(TASK DIRECTIONS) Every record below needs to be printed again exactly.

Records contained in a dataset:
- - - - - - -

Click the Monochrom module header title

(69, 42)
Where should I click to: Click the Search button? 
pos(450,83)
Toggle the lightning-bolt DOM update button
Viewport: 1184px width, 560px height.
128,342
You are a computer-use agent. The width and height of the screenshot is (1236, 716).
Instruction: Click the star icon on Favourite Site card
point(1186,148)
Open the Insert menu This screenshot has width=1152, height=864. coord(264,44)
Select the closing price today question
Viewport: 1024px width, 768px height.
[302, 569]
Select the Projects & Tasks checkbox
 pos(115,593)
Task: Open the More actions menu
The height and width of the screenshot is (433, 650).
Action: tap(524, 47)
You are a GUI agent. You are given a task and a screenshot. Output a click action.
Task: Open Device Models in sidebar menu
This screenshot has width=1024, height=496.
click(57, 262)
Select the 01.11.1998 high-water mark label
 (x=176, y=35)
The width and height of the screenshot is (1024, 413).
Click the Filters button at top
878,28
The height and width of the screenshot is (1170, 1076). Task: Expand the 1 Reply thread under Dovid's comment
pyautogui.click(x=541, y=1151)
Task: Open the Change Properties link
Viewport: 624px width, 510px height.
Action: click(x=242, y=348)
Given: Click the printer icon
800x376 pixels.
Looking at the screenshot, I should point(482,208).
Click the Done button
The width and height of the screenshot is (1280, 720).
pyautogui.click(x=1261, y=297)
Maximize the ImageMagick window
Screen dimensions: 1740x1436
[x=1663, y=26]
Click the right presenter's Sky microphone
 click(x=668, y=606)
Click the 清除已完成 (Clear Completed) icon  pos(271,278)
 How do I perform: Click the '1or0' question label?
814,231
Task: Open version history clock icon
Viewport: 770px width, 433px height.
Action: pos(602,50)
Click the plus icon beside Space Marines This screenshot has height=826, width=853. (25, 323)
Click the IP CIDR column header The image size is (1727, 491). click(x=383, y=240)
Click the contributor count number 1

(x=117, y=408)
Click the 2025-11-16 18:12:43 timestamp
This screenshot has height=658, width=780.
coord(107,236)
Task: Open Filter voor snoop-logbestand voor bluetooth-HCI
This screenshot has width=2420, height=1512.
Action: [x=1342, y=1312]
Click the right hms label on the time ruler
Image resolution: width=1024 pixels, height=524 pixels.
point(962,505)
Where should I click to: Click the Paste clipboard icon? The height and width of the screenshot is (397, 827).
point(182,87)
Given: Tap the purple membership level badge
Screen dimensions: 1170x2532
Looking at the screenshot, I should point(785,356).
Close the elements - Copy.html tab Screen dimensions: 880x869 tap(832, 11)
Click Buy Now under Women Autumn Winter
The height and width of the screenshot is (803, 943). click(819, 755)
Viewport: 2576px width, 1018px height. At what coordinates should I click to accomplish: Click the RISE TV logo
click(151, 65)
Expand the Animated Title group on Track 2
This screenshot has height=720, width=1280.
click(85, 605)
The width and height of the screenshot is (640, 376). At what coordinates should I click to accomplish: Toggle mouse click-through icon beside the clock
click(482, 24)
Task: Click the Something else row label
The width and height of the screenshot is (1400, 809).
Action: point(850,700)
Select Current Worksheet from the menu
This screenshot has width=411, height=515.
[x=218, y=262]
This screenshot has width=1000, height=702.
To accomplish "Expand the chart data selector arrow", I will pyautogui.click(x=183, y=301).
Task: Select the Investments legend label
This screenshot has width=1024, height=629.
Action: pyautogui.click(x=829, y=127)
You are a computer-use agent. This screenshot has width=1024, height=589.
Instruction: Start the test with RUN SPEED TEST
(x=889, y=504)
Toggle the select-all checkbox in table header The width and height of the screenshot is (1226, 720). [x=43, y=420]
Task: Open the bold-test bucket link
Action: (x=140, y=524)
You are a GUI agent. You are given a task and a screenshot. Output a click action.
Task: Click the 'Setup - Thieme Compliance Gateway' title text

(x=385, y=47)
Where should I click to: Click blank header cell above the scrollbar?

- - - - - - -

(RESPONSE)
Click the Monochrom module header title

(69, 42)
Where should I click to: Click the Search button? 
pos(450,83)
Toggle the lightning-bolt DOM update button
Viewport: 1184px width, 560px height.
128,342
You are a computer-use agent. The width and height of the screenshot is (1236, 716).
Instruction: Click the star icon on Favourite Site card
point(1186,148)
Open the Insert menu This screenshot has width=1152, height=864. coord(264,44)
Select the closing price today question
Viewport: 1024px width, 768px height.
[302, 569]
Select the Projects & Tasks checkbox
 pos(115,593)
Task: Open the More actions menu
The height and width of the screenshot is (433, 650).
Action: tap(524, 47)
You are a GUI agent. You are given a task and a screenshot. Output a click action.
Task: Open Device Models in sidebar menu
This screenshot has width=1024, height=496.
click(57, 262)
Select the 01.11.1998 high-water mark label
 (x=176, y=35)
The width and height of the screenshot is (1024, 413).
Click the Filters button at top
878,28
The height and width of the screenshot is (1170, 1076). Task: Expand the 1 Reply thread under Dovid's comment
pyautogui.click(x=541, y=1151)
Task: Open the Change Properties link
Viewport: 624px width, 510px height.
Action: click(x=242, y=348)
Given: Click the printer icon
800x376 pixels.
Looking at the screenshot, I should point(482,208).
Click the Done button
The width and height of the screenshot is (1280, 720).
pyautogui.click(x=1261, y=297)
Maximize the ImageMagick window
Screen dimensions: 1740x1436
[x=1663, y=26]
Click the right presenter's Sky microphone
 click(x=668, y=606)
Click the 清除已完成 (Clear Completed) icon  pos(271,278)
 How do I perform: Click the '1or0' question label?
814,231
Task: Open version history clock icon
Viewport: 770px width, 433px height.
Action: pos(602,50)
Click the plus icon beside Space Marines This screenshot has height=826, width=853. (25, 323)
Click the IP CIDR column header The image size is (1727, 491). click(x=383, y=240)
Click the contributor count number 1

(x=117, y=408)
Click the 2025-11-16 18:12:43 timestamp
This screenshot has height=658, width=780.
coord(107,236)
Task: Open Filter voor snoop-logbestand voor bluetooth-HCI
This screenshot has width=2420, height=1512.
Action: [x=1342, y=1312]
Click the right hms label on the time ruler
Image resolution: width=1024 pixels, height=524 pixels.
point(962,505)
Where should I click to: Click the Paste clipboard icon? The height and width of the screenshot is (397, 827).
point(182,87)
Given: Tap the purple membership level badge
Screen dimensions: 1170x2532
Looking at the screenshot, I should point(785,356).
Close the elements - Copy.html tab Screen dimensions: 880x869 tap(832, 11)
Click Buy Now under Women Autumn Winter
The height and width of the screenshot is (803, 943). click(819, 755)
Viewport: 2576px width, 1018px height. At what coordinates should I click to accomplish: Click the RISE TV logo
click(151, 65)
Expand the Animated Title group on Track 2
This screenshot has height=720, width=1280.
click(85, 605)
The width and height of the screenshot is (640, 376). At what coordinates should I click to accomplish: Toggle mouse click-through icon beside the clock
click(482, 24)
Task: Click the Something else row label
The width and height of the screenshot is (1400, 809).
Action: point(850,700)
Select Current Worksheet from the menu
This screenshot has width=411, height=515.
[x=218, y=262]
This screenshot has width=1000, height=702.
To accomplish "Expand the chart data selector arrow", I will pyautogui.click(x=183, y=301).
Task: Select the Investments legend label
This screenshot has width=1024, height=629.
Action: pyautogui.click(x=829, y=127)
You are a computer-use agent. This screenshot has width=1024, height=589.
Instruction: Start the test with RUN SPEED TEST
(x=889, y=504)
Toggle the select-all checkbox in table header The width and height of the screenshot is (1226, 720). [x=43, y=420]
Task: Open the bold-test bucket link
Action: (x=140, y=524)
You are a GUI agent. You are given a task and a screenshot. Output a click action.
Task: Click the 'Setup - Thieme Compliance Gateway' title text

(x=385, y=47)
Where should I click to: Click blank header cell above the scrollbar?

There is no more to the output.